- **Saved entries**:
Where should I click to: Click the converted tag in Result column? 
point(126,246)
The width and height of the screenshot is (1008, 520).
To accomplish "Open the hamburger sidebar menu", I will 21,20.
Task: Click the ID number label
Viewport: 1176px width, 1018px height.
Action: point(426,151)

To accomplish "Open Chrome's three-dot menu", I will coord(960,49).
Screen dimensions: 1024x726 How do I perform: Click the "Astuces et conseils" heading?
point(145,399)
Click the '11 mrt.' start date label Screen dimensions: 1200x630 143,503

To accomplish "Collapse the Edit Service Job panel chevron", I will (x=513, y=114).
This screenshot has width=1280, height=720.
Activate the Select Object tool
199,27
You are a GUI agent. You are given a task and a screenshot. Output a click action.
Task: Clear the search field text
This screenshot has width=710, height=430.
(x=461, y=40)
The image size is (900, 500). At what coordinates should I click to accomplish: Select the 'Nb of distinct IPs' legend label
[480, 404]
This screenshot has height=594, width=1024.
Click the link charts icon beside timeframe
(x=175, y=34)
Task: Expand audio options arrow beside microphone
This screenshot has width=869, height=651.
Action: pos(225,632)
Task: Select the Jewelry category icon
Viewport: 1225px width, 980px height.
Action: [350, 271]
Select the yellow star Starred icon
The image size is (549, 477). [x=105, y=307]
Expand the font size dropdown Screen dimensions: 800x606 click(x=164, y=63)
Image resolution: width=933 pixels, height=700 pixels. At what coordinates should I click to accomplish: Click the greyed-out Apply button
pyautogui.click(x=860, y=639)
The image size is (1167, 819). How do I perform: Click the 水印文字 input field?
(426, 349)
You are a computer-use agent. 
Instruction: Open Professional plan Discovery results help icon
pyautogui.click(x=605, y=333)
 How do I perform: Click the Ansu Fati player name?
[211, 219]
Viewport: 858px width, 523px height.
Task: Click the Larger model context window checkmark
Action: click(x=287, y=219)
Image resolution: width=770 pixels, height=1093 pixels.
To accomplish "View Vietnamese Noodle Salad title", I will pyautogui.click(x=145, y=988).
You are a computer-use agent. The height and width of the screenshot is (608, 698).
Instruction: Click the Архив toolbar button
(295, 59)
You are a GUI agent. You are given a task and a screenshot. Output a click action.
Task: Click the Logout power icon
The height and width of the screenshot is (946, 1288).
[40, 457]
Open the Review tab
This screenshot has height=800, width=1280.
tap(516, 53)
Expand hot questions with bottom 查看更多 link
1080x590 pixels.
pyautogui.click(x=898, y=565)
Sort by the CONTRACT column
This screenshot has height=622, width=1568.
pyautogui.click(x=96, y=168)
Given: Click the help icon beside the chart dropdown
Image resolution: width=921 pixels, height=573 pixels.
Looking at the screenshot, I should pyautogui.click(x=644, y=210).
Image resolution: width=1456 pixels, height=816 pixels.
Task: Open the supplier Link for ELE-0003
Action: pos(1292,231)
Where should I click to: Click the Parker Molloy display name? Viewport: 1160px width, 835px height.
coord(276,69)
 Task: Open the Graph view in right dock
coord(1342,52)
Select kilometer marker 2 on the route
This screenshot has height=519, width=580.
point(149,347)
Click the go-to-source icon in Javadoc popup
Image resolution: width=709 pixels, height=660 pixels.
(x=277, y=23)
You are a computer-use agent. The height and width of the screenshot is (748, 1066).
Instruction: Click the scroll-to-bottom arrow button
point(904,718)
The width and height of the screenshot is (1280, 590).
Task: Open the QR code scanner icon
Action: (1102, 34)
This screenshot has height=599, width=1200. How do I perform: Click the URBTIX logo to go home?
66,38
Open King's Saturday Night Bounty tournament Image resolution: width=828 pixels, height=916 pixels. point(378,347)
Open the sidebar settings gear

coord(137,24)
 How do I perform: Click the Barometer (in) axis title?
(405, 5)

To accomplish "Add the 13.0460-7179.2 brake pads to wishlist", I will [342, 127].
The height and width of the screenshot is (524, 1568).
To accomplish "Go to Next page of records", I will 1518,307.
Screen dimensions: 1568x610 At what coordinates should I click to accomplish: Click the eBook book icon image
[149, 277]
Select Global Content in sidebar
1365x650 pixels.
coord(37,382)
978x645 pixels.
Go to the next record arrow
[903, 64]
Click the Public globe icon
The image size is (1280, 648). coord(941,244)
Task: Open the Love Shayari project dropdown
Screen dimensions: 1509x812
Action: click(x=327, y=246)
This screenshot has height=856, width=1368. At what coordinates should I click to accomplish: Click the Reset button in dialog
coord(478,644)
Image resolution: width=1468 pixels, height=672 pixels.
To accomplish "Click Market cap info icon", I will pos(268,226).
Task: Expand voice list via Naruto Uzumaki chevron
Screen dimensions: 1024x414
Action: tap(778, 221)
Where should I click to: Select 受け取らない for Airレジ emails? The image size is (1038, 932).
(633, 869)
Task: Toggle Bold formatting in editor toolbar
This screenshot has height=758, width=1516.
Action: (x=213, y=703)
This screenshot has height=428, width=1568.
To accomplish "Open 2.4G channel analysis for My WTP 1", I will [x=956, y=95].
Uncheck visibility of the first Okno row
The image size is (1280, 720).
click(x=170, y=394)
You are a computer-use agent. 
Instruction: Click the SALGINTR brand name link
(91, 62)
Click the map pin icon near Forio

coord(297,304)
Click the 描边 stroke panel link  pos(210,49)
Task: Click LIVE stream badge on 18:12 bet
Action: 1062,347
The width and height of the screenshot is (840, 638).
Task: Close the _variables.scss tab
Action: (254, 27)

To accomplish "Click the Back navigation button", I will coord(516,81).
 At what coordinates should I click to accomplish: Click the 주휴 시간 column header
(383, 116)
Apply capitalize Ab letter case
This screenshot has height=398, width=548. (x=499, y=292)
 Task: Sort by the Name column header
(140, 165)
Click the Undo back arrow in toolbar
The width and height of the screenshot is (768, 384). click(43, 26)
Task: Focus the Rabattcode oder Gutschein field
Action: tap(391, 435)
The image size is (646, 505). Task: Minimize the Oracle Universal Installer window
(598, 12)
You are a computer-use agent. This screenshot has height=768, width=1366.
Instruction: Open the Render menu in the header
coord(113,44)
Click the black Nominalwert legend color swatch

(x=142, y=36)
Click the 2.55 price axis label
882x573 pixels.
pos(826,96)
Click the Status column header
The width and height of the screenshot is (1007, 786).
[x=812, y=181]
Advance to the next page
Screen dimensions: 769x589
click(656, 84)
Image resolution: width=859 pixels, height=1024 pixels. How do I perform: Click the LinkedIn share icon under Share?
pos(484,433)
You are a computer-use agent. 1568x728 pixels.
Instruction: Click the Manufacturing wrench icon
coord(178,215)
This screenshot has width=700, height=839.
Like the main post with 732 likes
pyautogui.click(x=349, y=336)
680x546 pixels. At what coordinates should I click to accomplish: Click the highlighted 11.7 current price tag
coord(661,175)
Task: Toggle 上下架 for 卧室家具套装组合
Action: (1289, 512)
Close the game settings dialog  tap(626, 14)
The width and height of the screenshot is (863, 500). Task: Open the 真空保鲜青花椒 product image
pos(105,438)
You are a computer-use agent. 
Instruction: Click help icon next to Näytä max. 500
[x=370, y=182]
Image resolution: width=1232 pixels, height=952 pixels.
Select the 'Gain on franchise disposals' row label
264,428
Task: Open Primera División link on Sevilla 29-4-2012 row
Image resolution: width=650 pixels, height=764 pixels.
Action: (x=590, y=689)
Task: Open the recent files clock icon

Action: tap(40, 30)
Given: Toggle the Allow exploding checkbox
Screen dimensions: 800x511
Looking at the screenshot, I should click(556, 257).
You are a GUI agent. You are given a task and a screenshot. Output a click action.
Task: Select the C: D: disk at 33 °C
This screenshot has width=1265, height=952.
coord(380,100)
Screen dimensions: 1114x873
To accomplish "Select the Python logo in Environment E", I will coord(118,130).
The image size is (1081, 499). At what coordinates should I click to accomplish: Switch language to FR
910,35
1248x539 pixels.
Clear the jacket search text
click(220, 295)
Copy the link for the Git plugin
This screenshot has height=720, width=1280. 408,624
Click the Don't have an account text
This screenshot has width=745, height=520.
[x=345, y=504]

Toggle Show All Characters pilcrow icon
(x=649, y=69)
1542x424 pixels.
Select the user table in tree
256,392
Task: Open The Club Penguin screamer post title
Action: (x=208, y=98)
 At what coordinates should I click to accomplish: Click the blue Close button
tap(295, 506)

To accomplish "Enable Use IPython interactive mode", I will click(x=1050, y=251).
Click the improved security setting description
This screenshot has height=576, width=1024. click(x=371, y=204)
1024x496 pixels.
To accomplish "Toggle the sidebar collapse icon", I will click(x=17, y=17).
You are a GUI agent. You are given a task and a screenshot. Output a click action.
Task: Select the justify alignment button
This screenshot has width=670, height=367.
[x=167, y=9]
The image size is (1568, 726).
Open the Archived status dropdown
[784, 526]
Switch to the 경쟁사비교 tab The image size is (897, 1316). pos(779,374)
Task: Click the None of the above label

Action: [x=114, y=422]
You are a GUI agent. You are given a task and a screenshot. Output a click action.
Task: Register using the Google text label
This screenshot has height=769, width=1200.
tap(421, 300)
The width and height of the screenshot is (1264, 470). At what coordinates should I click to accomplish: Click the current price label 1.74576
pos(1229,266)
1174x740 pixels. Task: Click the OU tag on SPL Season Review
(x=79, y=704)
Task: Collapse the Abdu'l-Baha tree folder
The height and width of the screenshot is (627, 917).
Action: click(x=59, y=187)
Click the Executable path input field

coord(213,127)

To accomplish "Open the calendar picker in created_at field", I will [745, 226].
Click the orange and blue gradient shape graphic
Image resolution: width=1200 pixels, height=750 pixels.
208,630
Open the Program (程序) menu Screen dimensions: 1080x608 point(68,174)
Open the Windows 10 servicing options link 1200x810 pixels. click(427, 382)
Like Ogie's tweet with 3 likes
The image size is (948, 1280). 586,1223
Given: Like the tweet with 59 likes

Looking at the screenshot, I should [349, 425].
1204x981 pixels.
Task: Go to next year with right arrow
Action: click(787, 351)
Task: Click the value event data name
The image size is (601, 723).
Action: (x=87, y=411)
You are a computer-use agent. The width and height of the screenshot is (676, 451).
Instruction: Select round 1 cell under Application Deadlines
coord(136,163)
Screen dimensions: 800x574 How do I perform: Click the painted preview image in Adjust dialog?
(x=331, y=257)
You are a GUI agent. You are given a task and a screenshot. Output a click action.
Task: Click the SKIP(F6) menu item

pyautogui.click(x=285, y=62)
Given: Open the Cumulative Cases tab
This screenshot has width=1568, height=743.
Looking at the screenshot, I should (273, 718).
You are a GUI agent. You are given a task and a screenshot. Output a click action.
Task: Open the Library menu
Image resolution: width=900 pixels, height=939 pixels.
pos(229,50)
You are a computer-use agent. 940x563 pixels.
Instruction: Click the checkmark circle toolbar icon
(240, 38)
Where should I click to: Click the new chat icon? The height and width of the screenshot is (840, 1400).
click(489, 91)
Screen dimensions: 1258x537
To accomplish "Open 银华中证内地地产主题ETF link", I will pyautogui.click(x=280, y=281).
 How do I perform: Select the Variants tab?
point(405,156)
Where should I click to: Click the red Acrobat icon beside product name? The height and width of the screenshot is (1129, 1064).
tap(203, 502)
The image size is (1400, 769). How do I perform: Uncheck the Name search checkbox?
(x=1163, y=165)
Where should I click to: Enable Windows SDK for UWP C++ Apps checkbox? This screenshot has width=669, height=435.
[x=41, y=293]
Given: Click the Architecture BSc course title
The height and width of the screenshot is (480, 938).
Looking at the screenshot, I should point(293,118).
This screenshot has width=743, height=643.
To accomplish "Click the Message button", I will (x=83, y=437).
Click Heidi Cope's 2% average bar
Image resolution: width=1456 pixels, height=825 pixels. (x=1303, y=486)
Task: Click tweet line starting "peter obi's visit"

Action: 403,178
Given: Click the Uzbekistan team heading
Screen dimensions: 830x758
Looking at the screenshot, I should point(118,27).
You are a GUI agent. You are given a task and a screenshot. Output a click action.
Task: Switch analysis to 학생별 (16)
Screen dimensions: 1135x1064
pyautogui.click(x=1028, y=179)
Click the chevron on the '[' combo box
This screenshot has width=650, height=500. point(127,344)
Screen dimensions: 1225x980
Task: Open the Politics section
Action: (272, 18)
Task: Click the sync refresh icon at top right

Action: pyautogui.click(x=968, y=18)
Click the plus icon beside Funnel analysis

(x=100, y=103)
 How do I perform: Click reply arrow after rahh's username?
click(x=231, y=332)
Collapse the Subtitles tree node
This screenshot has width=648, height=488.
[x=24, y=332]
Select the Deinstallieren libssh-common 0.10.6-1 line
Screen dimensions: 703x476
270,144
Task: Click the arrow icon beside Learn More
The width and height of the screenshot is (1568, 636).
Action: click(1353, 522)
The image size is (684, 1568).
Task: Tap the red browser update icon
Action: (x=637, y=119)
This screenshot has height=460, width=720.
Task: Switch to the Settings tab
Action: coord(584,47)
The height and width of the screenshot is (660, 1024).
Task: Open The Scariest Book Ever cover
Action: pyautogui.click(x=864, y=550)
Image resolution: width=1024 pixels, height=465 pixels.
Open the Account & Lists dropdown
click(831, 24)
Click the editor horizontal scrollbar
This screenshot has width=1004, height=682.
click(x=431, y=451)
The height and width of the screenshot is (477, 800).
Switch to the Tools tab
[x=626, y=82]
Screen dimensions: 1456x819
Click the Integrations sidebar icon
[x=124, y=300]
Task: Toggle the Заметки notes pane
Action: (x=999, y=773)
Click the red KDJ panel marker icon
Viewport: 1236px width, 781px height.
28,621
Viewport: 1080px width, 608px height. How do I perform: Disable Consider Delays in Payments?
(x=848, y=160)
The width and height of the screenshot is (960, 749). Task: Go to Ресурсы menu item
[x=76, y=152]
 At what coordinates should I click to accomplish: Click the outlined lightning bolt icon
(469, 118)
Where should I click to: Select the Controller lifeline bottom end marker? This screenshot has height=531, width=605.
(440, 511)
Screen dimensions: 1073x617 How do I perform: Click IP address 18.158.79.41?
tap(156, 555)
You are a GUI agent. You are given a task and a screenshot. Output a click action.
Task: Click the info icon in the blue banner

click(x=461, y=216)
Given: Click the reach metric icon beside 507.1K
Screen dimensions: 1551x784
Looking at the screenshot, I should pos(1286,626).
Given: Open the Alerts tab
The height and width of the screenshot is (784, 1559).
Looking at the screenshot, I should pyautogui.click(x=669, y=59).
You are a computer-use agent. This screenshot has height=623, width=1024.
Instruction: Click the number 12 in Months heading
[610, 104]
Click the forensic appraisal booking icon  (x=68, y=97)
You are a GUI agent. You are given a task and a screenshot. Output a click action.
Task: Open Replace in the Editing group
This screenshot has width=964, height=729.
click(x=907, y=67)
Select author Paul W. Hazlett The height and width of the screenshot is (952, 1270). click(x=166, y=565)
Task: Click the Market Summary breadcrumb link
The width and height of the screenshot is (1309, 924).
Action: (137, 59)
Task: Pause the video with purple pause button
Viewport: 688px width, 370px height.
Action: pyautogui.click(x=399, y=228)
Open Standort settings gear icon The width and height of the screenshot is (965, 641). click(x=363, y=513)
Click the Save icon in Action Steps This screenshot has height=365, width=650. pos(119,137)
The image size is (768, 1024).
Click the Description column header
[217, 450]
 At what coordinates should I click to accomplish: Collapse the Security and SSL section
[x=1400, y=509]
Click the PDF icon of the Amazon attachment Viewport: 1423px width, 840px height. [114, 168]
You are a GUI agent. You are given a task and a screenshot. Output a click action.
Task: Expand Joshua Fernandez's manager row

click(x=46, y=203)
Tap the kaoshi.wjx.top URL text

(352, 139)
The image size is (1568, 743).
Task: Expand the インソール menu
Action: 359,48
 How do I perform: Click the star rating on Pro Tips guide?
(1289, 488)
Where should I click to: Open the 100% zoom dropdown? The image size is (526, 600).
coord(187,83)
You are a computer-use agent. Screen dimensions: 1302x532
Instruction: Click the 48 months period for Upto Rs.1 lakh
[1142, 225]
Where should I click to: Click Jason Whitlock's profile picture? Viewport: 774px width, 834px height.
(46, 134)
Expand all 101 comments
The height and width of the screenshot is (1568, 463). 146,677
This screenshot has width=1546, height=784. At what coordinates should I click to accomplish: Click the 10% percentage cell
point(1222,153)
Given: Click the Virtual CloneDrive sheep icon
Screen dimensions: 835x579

- **Goal of the exercise**:
The reply must hold exactly the lines from the one containing "This screenshot has width=1546, height=784." to the last line of the entries, and nothing more.

- **Answer**:
This screenshot has width=1546, height=784. At what coordinates should I click to accomplish: Click the 10% percentage cell
point(1222,153)
Given: Click the Virtual CloneDrive sheep icon
Screen dimensions: 835x579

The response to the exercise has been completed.